Objective: Convert the items, from the first line through the line containing "tap(21, 191)", into a numbered list with blank lines dropped. Omit the pictures.
☆ ☆ ☆ ☆
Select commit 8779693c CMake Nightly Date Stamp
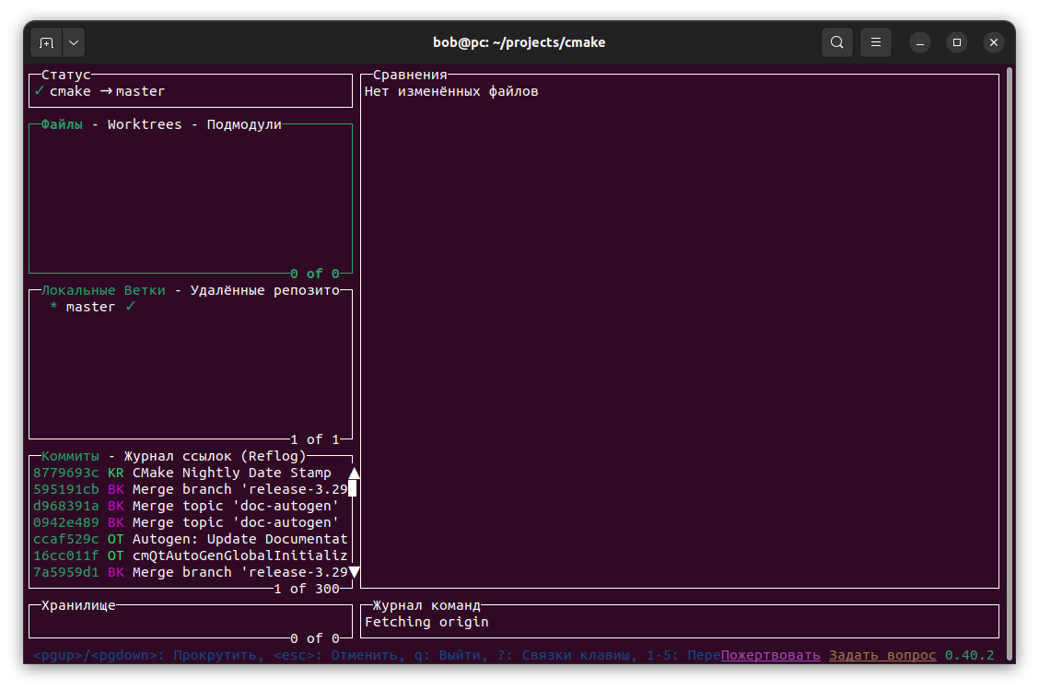pos(184,473)
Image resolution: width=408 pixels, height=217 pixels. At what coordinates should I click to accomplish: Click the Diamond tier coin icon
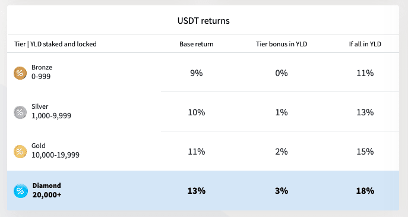tap(21, 191)

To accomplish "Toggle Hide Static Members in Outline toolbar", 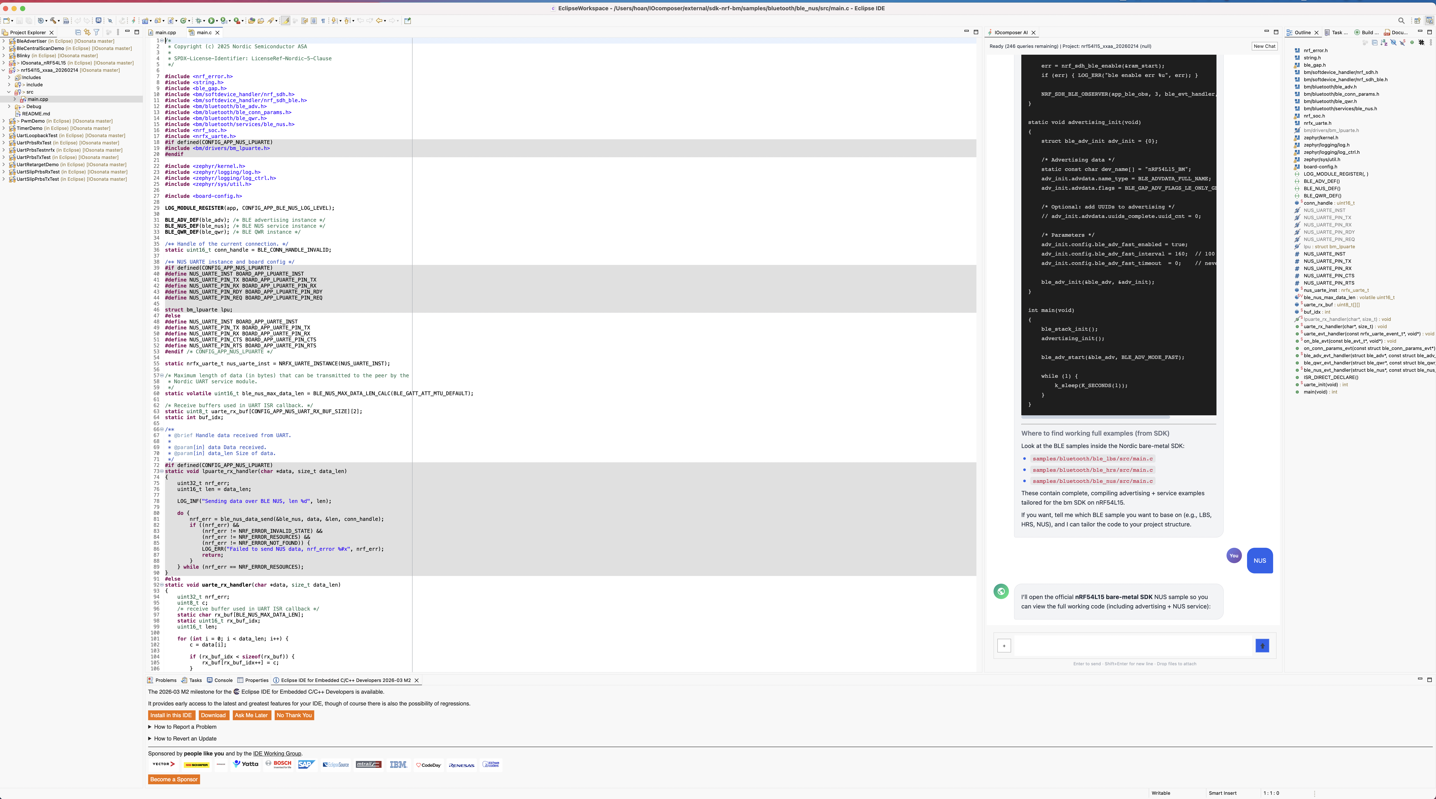I will point(1403,42).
☆ ☆ ☆ ☆
Reply:
1. Select commit 8779693c CMake Nightly Date Stamp
2. pos(184,473)
3. Image resolution: width=408 pixels, height=217 pixels. At what coordinates should I click to accomplish: Click the Diamond tier coin icon
4. tap(21, 191)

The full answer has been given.